Irish gangster activity served up all nice and steamy for ya April 1, 2008 4 out of 4 found this review helpful
Gritty, funny, buddies, drugs, drinkin', crime, and Denis Leary = pretty good movie. Denis is one of those guys who doesn't ever seem to be acting. He's always some version of himself, which happens to be something I like. I suppose, due to my past life I never tire of watching guys sitting around partying and discussing pointless, banal topics with fervor and passion fueled by drugs and camaraderie. I'm getting to relive my youth vicariously sans the bad health and police issues. The plot was basic enough. Vaguely gang related but in the old school way of the Irish. People going along to get along even if it hurts them and their community until the head bad guy goes too far and the hero is forced to more closely examine his life and goals. The end was predictable enough but who cares? Pretty good flick for what it is.
dark dark dark January 14, 2008 0 out of 1 found this review helpful
I bought this DVD because Ted Demme was a great director und Denis Leary is a good actor, but having seen this film once I think I have seen it one time too often. This is one of those films where everything is dark, dark, dark. Not one bright moment, no humor at all, and in the end there is the eternal american message: The good guy shoots the bad guy and all is well and we can go to bed. And of course, if you cut out the f*** word, the film would run 60 minutes instead of boring 90.
monument Avenue October 3, 2007 0 out of 4 found this review helpful
I like Dennis Leary and Baltimore, so I should have liked the movie, but it is too irish mafia for me, especially in Baltimore which is more polish than irish, and the scenario is pretty poor. Famke Jannsen is her usual sexy self but I fail to see her connection to Leary or to the irish mob boss
The easy life in a microcosm of car ring gang June 13, 2007 0 out of 1 found this review helpful
MONUMENT AVE (aka SNITCH 1998), is somewhat of a chick-flick in a masculine version, telling a story of a number of youths all from the same neighborhood, who somehow escaped the radar screen of law enforcement. This is said to stem from from the incompetence of the constable, his being on the take, or from looking the other way due to his shared ethnicity (Irish-Americans, Martin Sheen) with the other delinquent elements.

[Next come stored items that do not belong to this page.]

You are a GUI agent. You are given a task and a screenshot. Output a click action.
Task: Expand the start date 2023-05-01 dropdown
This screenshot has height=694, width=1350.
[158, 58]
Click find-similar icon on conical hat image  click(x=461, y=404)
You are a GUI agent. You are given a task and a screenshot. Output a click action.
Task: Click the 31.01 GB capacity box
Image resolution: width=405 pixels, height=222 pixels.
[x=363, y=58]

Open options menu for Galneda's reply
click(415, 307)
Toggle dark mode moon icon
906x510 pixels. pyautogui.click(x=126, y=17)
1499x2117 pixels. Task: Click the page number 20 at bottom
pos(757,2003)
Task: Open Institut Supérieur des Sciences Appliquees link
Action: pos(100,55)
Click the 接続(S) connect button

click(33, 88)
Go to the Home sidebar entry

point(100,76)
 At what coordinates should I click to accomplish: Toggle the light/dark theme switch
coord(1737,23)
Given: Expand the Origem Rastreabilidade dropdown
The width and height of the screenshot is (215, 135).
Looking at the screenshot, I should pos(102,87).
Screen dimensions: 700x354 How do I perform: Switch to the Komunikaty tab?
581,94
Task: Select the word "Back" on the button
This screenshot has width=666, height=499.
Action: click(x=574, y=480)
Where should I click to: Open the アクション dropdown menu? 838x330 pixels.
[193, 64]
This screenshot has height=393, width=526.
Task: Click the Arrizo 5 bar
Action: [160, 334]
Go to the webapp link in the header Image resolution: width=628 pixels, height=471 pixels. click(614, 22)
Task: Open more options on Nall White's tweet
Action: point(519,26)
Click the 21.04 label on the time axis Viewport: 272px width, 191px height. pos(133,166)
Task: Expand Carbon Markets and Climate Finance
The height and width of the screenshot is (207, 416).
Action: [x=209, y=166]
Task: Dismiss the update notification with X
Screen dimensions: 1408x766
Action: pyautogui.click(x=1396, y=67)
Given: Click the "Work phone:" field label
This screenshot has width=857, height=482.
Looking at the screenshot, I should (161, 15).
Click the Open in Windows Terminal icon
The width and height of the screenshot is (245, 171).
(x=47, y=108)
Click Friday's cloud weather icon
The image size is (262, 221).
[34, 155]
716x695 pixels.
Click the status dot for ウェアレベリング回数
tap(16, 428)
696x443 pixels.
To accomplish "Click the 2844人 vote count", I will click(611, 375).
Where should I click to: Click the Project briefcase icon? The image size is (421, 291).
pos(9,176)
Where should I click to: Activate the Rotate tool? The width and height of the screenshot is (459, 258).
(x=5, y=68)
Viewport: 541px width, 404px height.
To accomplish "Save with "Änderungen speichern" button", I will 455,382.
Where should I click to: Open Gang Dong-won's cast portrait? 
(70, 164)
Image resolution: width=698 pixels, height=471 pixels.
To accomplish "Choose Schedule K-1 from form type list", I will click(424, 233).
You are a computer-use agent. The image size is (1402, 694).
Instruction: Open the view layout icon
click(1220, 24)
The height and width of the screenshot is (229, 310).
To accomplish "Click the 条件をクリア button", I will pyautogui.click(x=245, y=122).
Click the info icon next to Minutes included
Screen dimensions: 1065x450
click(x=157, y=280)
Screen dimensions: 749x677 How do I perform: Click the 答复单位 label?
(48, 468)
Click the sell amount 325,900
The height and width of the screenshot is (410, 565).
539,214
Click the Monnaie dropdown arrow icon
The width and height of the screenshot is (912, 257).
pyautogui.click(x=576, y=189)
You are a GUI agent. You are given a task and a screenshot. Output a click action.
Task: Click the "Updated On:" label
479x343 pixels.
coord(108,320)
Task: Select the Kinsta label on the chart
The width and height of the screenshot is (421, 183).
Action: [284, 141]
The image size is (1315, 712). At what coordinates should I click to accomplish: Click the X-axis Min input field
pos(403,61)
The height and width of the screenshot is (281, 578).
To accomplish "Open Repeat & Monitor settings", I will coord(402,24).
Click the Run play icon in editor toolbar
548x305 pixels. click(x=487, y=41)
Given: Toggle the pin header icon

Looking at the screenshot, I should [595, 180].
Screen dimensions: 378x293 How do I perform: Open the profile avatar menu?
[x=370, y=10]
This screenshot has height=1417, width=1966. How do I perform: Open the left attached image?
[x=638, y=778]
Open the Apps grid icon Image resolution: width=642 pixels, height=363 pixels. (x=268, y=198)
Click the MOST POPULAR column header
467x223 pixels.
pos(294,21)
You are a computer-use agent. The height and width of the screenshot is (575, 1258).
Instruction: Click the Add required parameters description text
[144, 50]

The lead characters, among them Denis Leary, Kevin Chapman somehow wind up at between 30 and 40 years of age, in almost an identical spot as when they were youths growing up together, rejecting the 9 to 5 routine, in favor of a constant presence in pubs, drinking, high on cocaine, whiskey, gambling, without having learned a trade or profession.
They agree to defraud an insurer with a simulated theft of luxury automobiles in some cases, and in others, sell those for parts as part of a car ring on the East Coast of the USA.
The easy life, and excess familiarity with their own neighborhoods, leads this gang to unrealistic expectactions in regards to their ability to stop the hands of time and the winds of change, in terms of their own neighborhood in the city from when they were kids, fearing housing projects and other communities from setting shop in it.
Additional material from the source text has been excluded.